Someone will find me before then, of this I’m sure. But even though it should make me feel better, it doesn’t. Nor am I comforted by the fact that the temperature is nowhere near as cold or that I have two sandwiches in the car, because I am not the Swedish man. He was forty-four and uninjured; my arm and collarbone are broken, I’ve lost a lot of blood, and I’m ninety-one years old. I’m afraid that any movement at all will cause me to pass out, and frankly, my body has been in hibernation mode for the past ten years. If my bodily processes slow any further, I’ll be permanently horizontal.
If there is a silver lining in any of this, it’s that I’m not hungry yet. This is common for people my age. I haven’t had much of an appetite in recent years, and I struggle to consume a cup of coffee and single piece of toast in the morning. But I am thirsty. My throat feels as though it has been clawed with nails, but I don’t know what to do. Though there is a bottle of water in the car, I am afraid of the torture I will feel if I try to find it.
And I am cold, so cold. I have not endured this kind of shivering since my stay in the hospital a lifetime ago. After my surgeries, after the fever broke and I thought my body was beginning to heal, a fierce headache set in and the glands in my throat began to swell. The fever came back, and I felt a throbbing soreness in the place where no man wants to feel it. At first, the doctors were hopeful that the second fever was related to the first. But it wasn’t. The man next to me had the same set of symptoms, and within days, three more in our ward became ill. It was mumps, a childhood disease, but in adults it’s far more serious. Of all the men, I was hardest hit. I was the weakest and the virus raged through my body for almost three weeks. By the time it ran its course, I weighed only 115 pounds and I was so weak that I couldn’t stand without help.
It was another month before I was finally released from the hospital, but I was not cleared to fly. My weight was still too low, and I had no crew to speak of. Bud Ramsey, I learned, had been shot down over Germany, and there were no survivors. Initially, the army air corps wasn’t sure what to do with me, but they eventually decided to send me back to Santa Ana.
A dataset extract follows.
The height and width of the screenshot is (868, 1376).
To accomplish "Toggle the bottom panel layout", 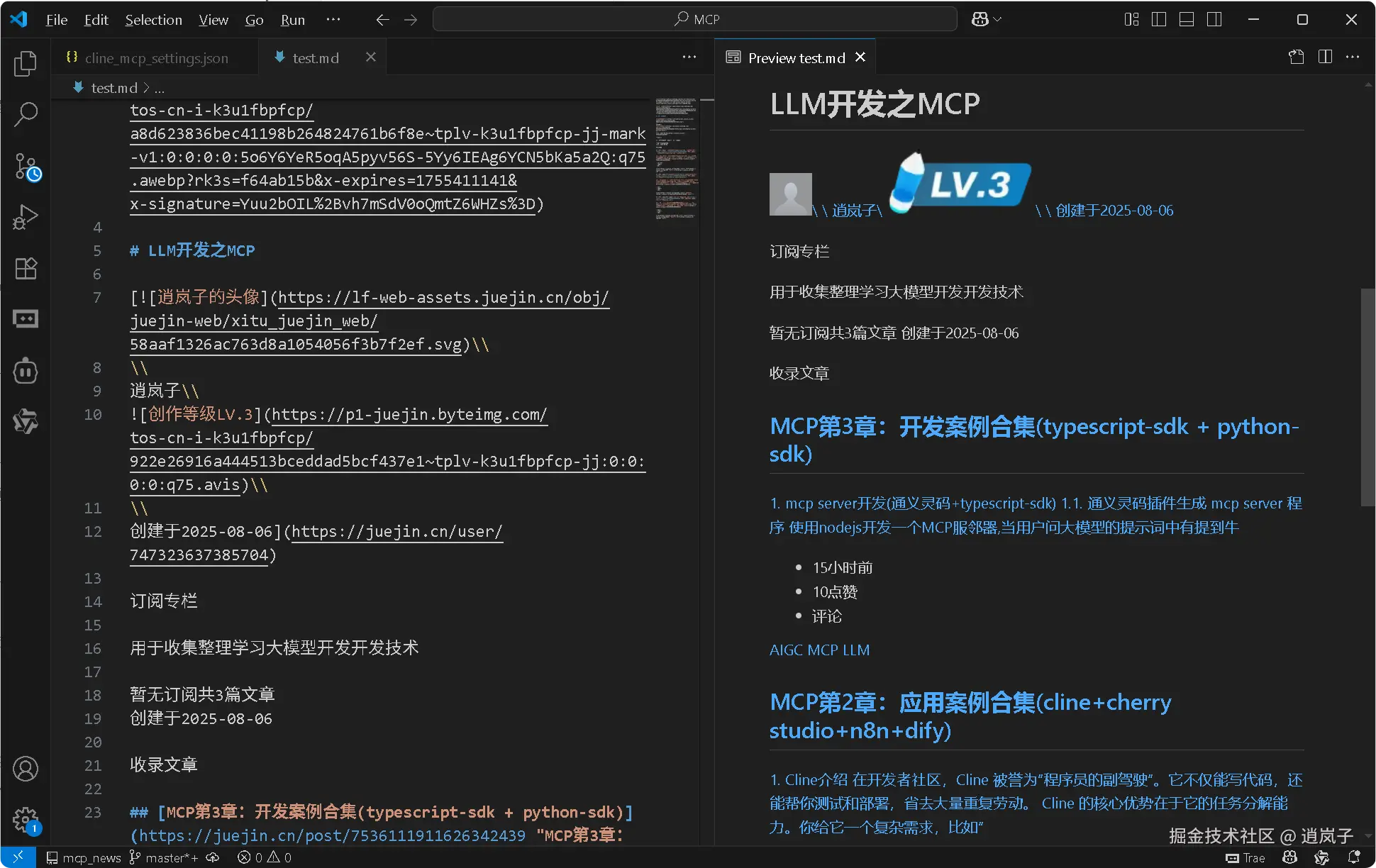I will (x=1187, y=20).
I became a trainer for new recruits, working with them until the war finally came to an end. I received my discharge in January 1946, and after taking a train to Chicago to pay my respects to Joe Torrey’s family, I returned to North Carolina.
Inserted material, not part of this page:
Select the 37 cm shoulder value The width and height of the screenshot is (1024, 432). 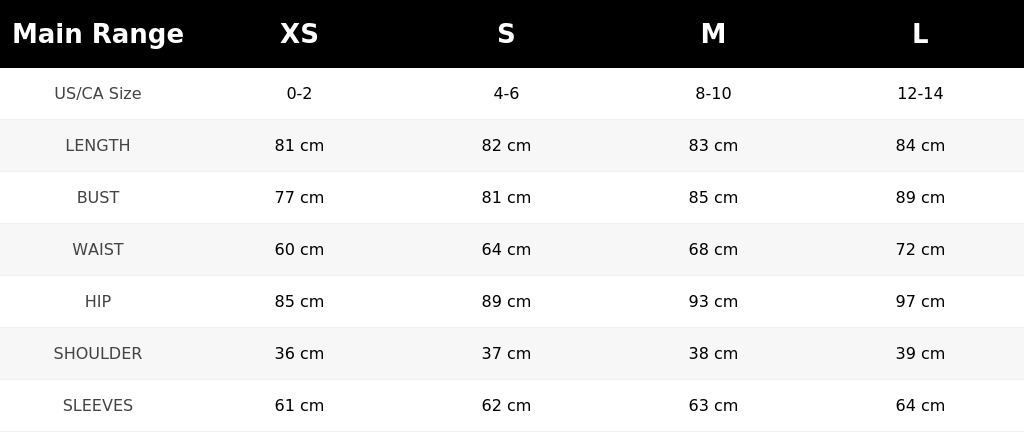tap(506, 354)
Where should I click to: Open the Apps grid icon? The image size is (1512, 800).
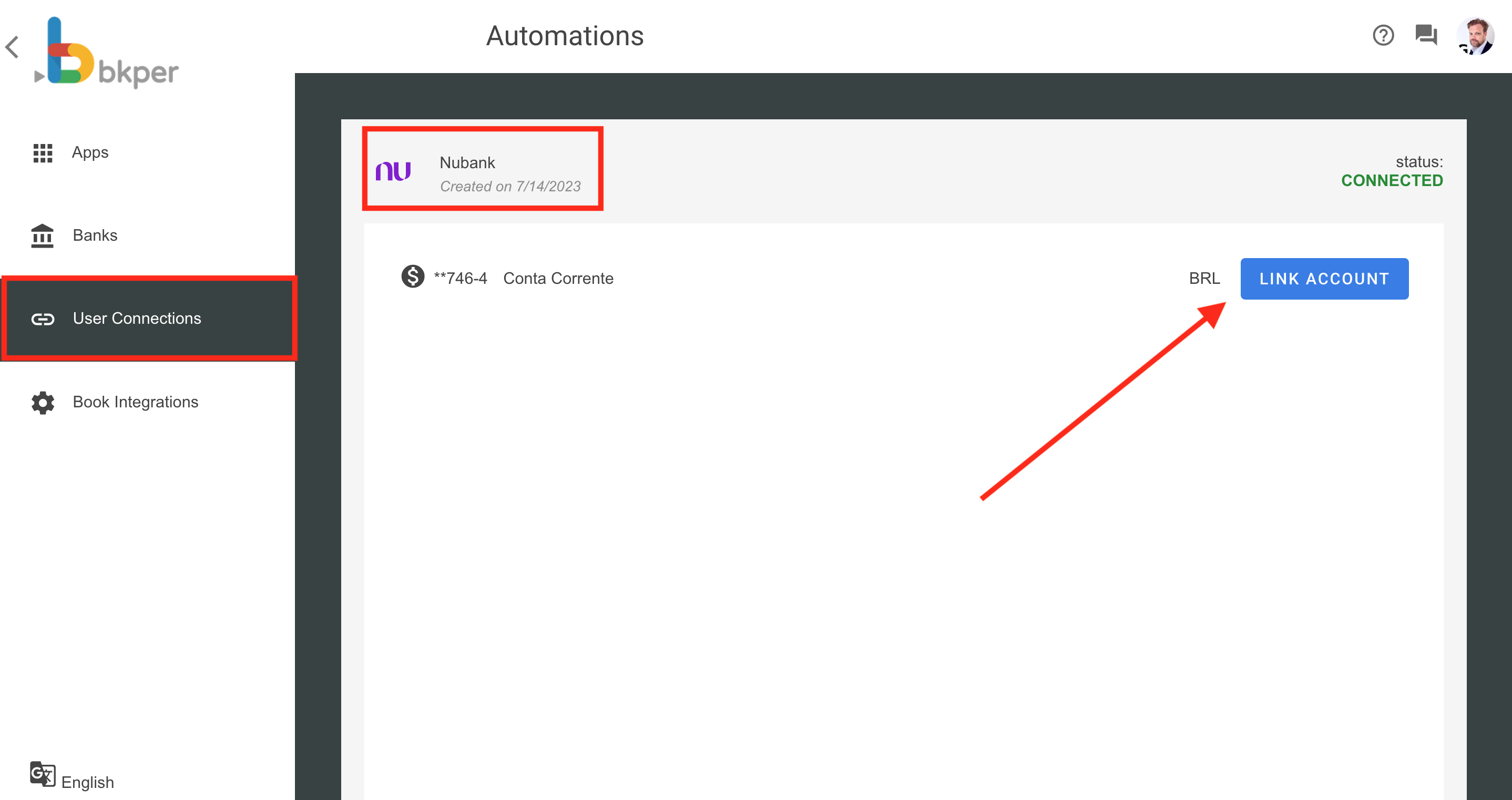tap(42, 152)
Like veterans everywhere, I wanted to put the war behind me. But I couldn’t. I was angry and bitter, and I hated what I had become. Aside from the night over Schweinfurt, I had few combat memories, yet the war stayed with me. For the rest of my life, I carried wounds that no man could see but were impossible to leave behind. Joe Torrey and Bud Ramsey were the best kind of men, yet they had died while I had survived, and the guilt never quite left me. The flak that tore through my body made it a struggle to walk on cold winter mornings, and my stomach has never been the same. I can’t drink milk or eat spicy food, and I was never able to regain all the weight I lost. I have not been in an airplane since 1945, and I found it impossible to sit through movies that dealt with war. I do not like hospitals. For me, after all, the war – and my time in the hospital – had changed everything.
“You are crying,” Ruth says to me.
In another place, at another time, I would wipe the tears from my face with the back of my hand. But here and now, the task seems impossible.
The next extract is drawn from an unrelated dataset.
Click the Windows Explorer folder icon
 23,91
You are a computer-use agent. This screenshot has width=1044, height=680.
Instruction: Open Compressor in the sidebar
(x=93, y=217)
“I didn’t realize it,” I say.
“You often cried in your sleep,” Ruth says to me. “When we were first married. I would hear you at night and the sound would break my heart. I would rub your back and hush you and sometimes you would roll over and become silent. But other times, it would continue through the night, and in the mornings, you would tell me that you could not remember the reason.”
“Sometimes I didn’t.”
She stares at me. “But sometimes you did,” she finishes.
I squint at her, thinking her form is almost like liquid, as if I’m staring at her through shimmering heat waves that rise from the asphalt in summer. She wears a navy dress and a white hair band, and her voice sounds older. It takes a moment, but I realize she is twenty-three, her age when I returned from the war.
“I was thinking about Joe Torrey,” I said.
“Your friend” – she nods – “the one who ate five hot dogs in San Francisco. The one who bought you your first beer.”
I never told her about the cigarettes, for I know she would have disapproved. Ruth always hated their smell. It is a lie of omission, but I long ago convinced myself that it was the right thing to do. “Yes,” I say.